Extracted records -
+===+
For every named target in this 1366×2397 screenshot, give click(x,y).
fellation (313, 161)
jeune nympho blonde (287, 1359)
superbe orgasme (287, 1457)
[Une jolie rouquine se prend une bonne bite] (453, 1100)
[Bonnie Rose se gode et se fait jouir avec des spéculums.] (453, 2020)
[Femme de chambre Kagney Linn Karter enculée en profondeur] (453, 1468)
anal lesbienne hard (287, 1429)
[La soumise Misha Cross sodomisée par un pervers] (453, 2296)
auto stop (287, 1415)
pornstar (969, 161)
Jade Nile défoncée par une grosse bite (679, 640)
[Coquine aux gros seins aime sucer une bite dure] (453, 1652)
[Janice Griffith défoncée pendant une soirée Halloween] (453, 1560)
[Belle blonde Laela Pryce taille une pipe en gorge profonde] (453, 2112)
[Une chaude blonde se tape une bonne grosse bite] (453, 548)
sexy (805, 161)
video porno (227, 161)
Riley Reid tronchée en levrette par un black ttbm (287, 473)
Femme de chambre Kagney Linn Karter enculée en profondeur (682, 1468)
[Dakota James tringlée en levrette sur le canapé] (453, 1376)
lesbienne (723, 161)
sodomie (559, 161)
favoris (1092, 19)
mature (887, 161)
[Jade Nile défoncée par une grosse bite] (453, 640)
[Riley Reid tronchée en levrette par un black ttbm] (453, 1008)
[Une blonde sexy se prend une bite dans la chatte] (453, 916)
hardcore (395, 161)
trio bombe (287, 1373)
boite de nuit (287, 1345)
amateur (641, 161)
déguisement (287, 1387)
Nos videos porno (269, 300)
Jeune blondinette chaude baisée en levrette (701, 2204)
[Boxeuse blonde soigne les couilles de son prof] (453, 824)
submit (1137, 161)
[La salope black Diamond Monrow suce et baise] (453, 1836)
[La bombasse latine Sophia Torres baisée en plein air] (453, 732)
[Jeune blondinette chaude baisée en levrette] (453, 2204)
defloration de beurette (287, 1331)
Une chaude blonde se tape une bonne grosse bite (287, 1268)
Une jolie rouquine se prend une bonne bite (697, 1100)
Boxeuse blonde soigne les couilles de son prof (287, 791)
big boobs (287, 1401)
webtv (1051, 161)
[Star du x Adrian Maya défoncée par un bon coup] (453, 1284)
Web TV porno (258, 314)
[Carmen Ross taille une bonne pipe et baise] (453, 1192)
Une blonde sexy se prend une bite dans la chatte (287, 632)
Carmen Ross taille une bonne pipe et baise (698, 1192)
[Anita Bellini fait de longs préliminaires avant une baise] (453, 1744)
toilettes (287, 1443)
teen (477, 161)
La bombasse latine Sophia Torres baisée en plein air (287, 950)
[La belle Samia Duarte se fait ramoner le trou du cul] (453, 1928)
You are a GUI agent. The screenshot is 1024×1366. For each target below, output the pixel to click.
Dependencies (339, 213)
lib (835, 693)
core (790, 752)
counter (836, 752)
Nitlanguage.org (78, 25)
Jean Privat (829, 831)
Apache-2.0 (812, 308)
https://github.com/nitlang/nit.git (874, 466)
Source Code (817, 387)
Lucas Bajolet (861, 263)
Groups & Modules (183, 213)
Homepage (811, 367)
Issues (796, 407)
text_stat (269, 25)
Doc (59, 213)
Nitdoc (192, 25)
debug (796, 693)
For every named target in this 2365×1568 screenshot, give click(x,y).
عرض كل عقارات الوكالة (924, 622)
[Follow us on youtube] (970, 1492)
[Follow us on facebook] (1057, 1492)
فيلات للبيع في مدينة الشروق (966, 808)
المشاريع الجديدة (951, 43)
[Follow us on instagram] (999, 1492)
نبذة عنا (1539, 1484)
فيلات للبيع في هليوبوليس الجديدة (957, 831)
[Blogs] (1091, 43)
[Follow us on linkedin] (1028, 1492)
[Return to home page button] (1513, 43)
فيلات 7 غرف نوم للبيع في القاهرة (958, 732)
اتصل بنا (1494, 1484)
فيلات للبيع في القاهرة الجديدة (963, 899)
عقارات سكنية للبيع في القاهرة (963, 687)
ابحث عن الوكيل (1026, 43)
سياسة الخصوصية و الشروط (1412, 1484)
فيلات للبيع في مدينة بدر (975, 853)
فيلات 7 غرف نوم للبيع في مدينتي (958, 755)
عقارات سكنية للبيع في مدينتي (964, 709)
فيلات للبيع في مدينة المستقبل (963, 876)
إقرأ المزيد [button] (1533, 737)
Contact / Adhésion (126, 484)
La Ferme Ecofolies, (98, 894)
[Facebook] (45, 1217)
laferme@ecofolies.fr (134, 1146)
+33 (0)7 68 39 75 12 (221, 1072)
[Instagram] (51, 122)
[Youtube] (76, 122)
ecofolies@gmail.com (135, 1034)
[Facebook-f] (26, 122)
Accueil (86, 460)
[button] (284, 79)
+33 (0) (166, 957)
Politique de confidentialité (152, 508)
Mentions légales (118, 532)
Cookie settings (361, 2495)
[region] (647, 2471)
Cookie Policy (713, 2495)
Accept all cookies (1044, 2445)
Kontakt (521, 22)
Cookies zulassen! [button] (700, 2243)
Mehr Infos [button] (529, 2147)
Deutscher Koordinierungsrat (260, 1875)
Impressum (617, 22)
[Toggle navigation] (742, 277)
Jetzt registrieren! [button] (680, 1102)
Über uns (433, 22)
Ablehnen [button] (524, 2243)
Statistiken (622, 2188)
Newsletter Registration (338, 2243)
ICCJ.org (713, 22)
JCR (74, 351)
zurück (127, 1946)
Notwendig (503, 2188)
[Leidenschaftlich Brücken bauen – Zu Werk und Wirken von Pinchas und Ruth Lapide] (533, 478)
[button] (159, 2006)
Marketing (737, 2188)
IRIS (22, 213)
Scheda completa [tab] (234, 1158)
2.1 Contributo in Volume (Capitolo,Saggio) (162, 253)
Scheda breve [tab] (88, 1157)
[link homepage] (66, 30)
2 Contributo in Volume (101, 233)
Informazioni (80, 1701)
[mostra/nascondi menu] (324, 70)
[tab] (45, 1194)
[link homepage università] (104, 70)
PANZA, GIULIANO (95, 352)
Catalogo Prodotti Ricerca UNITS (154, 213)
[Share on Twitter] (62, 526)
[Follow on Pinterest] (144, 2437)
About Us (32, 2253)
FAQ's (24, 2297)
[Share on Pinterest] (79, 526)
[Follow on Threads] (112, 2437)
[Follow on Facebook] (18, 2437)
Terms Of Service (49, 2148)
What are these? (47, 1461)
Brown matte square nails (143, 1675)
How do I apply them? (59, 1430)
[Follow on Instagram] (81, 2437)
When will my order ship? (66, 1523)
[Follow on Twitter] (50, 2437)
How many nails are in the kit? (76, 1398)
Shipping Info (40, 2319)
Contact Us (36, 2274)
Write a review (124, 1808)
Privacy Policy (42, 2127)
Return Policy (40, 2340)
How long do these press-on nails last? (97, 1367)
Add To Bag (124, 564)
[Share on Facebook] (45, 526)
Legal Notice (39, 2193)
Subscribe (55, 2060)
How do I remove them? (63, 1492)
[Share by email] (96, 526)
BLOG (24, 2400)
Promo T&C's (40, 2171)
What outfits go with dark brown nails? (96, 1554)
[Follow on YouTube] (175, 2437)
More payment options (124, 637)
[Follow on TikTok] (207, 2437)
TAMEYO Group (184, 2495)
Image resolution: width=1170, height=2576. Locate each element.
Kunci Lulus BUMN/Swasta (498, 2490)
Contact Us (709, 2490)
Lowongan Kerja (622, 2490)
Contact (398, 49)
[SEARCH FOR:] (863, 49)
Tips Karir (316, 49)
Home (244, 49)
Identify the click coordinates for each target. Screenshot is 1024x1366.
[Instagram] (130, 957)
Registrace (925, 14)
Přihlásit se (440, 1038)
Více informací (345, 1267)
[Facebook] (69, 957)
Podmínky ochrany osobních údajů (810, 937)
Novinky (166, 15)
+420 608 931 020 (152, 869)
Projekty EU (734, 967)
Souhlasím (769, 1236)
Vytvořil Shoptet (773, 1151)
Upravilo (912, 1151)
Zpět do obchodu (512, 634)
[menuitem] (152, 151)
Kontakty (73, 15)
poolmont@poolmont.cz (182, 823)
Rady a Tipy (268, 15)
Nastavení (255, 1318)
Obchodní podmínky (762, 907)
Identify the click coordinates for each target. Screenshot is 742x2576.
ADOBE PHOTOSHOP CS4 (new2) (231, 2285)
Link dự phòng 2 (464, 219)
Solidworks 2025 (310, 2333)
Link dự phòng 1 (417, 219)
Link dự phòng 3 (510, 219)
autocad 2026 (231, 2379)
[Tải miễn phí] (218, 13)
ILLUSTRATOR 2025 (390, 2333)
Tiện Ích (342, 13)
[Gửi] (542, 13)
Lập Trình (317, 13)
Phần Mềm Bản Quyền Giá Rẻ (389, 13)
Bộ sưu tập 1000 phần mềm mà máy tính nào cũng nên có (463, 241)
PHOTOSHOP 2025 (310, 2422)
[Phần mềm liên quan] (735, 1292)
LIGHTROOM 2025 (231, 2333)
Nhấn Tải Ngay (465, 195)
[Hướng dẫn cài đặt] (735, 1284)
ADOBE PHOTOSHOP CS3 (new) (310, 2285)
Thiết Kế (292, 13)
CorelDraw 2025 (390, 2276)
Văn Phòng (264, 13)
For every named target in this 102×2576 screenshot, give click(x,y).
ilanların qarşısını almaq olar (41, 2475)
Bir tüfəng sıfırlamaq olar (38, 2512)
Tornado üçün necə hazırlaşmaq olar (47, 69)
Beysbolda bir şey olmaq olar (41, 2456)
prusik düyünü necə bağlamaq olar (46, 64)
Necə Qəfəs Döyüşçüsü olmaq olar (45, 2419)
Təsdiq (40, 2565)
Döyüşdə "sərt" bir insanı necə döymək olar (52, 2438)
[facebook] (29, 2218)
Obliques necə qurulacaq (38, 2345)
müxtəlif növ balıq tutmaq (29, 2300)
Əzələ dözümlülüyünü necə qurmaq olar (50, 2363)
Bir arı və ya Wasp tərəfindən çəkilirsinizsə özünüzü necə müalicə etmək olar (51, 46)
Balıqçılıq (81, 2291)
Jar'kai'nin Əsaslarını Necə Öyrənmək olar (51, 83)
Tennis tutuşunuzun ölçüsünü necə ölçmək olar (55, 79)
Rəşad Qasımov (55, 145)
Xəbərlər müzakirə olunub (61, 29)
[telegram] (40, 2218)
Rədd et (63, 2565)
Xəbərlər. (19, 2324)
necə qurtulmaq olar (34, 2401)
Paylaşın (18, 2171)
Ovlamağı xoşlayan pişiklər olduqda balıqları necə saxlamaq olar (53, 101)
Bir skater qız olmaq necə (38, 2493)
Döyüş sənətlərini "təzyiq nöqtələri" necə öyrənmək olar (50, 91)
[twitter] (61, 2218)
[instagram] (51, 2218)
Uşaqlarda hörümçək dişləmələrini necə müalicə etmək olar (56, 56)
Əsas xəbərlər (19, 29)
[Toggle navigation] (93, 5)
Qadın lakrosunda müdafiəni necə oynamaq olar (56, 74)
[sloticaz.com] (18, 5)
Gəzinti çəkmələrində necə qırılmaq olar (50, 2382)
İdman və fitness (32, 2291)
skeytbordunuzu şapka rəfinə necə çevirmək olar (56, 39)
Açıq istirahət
+===+
Task instructions - Transcribe the records above from the line holding "Home (244, 49)" down to the line holding "Podmínky ochrany osobních údajů (810, 937)", inclusive, without adding anything.

Written response -
Home (244, 49)
Identify the click coordinates for each target. Screenshot is 1024x1366.
[Instagram] (130, 957)
Registrace (925, 14)
Přihlásit se (440, 1038)
Více informací (345, 1267)
[Facebook] (69, 957)
Podmínky ochrany osobních údajů (810, 937)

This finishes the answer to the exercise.